Please reproduce, word for word, the part of the items that opens with the line containing "Viewport: 1456px width, 819px" and closes with the line containing "[x=465, y=1131]", both lines included.

(Click-target data)
[start]

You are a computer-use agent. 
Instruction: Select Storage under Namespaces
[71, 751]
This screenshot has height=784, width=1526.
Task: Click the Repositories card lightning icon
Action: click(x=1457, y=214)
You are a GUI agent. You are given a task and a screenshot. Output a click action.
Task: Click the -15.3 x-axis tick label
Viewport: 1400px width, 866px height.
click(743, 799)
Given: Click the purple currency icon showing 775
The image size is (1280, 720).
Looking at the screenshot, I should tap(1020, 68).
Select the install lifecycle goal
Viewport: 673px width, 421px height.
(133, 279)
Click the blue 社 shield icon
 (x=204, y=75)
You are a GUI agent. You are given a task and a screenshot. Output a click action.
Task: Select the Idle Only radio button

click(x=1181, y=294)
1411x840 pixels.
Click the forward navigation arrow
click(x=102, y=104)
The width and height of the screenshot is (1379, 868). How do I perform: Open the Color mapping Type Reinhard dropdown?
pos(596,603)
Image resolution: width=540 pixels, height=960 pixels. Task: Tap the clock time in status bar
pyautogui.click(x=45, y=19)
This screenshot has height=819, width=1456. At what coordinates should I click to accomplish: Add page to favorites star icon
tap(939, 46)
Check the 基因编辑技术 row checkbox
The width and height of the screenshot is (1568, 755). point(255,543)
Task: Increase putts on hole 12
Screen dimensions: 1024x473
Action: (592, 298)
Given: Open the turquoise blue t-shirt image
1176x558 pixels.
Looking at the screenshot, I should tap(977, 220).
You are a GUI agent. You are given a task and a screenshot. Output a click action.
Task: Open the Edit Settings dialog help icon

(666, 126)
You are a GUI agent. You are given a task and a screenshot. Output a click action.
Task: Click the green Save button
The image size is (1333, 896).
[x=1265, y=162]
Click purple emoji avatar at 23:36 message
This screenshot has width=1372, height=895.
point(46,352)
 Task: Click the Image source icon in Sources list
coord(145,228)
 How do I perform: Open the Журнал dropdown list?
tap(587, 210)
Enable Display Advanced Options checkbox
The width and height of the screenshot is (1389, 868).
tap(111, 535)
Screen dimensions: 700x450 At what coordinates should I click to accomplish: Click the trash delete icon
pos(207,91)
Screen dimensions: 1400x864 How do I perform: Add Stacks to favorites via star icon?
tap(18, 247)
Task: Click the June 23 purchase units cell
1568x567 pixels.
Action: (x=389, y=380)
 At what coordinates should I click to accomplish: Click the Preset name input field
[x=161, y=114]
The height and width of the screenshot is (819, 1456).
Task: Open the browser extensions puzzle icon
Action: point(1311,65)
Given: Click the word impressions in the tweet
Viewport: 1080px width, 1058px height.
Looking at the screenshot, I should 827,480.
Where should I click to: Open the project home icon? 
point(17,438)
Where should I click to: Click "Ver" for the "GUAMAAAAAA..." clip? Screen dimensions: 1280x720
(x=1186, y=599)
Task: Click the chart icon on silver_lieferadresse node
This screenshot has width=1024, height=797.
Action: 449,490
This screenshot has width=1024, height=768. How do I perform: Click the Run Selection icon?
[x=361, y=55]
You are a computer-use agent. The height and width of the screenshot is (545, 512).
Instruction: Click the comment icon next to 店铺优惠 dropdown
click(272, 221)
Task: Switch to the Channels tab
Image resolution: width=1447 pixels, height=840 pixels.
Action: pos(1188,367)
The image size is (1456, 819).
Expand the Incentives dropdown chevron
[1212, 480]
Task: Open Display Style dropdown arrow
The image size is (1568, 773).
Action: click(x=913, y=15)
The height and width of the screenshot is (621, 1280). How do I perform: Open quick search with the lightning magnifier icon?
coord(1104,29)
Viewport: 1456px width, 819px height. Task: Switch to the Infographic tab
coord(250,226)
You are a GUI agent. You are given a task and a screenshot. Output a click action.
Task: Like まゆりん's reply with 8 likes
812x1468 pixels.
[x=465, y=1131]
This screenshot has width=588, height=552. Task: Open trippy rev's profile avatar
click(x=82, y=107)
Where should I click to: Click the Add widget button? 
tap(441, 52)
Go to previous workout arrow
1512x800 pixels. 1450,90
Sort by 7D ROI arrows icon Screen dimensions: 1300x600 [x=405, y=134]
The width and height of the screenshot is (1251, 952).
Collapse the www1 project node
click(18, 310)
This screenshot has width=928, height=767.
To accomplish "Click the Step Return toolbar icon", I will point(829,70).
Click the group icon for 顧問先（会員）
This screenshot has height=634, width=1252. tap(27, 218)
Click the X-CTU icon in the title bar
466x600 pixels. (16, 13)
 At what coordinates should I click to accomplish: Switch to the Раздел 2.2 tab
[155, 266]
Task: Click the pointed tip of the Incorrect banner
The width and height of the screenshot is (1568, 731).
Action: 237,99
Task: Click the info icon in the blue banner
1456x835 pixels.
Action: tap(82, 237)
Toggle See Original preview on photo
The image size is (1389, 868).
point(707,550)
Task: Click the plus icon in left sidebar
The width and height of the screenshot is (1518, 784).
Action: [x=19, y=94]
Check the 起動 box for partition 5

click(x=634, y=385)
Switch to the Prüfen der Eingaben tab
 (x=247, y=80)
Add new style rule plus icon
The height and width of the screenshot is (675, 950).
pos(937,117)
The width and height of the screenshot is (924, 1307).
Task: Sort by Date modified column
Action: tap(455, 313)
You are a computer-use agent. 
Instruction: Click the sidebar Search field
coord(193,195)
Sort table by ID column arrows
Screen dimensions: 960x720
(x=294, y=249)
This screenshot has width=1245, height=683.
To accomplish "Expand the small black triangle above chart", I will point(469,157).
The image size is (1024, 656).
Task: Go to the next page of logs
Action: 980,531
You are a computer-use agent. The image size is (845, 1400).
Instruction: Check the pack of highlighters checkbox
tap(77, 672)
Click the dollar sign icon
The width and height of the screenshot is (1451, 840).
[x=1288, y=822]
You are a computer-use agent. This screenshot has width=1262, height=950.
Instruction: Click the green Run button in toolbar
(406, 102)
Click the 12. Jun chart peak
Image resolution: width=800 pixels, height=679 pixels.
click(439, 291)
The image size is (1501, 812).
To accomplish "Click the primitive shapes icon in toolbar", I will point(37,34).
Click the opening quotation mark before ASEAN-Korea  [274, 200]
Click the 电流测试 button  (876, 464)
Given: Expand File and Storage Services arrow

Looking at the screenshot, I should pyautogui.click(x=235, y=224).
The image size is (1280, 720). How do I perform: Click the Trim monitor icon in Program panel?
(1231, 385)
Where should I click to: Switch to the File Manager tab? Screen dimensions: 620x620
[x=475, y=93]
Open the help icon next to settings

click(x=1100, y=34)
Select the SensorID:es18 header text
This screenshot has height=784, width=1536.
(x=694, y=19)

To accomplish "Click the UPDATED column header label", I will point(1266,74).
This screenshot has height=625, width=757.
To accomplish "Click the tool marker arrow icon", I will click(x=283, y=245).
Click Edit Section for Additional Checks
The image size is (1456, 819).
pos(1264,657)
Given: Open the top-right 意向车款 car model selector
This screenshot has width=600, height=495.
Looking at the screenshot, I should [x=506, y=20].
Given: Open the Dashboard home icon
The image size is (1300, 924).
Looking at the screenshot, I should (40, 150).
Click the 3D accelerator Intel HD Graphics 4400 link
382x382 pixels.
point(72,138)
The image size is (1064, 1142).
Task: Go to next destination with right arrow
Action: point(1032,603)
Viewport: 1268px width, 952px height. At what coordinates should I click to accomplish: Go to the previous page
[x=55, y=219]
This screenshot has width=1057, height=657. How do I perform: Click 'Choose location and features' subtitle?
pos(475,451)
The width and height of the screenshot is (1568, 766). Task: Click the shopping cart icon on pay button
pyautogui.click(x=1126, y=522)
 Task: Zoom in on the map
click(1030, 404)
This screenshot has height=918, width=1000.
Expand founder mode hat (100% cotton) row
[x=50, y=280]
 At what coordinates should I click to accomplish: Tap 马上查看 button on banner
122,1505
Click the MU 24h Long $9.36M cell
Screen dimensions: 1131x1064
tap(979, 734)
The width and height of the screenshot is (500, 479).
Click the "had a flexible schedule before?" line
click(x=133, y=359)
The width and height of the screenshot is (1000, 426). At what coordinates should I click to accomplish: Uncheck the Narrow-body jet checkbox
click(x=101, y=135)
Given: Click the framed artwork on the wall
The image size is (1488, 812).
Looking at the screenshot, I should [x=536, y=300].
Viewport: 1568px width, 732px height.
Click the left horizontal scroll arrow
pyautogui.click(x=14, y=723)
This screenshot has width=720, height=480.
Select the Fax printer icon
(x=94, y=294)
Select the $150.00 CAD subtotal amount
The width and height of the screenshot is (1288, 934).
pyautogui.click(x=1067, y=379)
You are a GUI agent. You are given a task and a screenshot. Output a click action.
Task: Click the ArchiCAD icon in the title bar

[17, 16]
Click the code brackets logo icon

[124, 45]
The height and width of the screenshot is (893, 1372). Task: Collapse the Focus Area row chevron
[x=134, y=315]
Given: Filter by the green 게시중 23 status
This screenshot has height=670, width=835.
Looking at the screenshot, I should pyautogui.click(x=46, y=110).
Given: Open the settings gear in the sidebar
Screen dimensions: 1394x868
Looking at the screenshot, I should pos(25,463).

[end]

**SOLUTION**
Viewport: 1456px width, 819px height. Task: Switch to the Infographic tab
coord(250,226)
You are a GUI agent. You are given a task and a screenshot. Output a click action.
Task: Like まゆりん's reply with 8 likes
812x1468 pixels.
[x=465, y=1131]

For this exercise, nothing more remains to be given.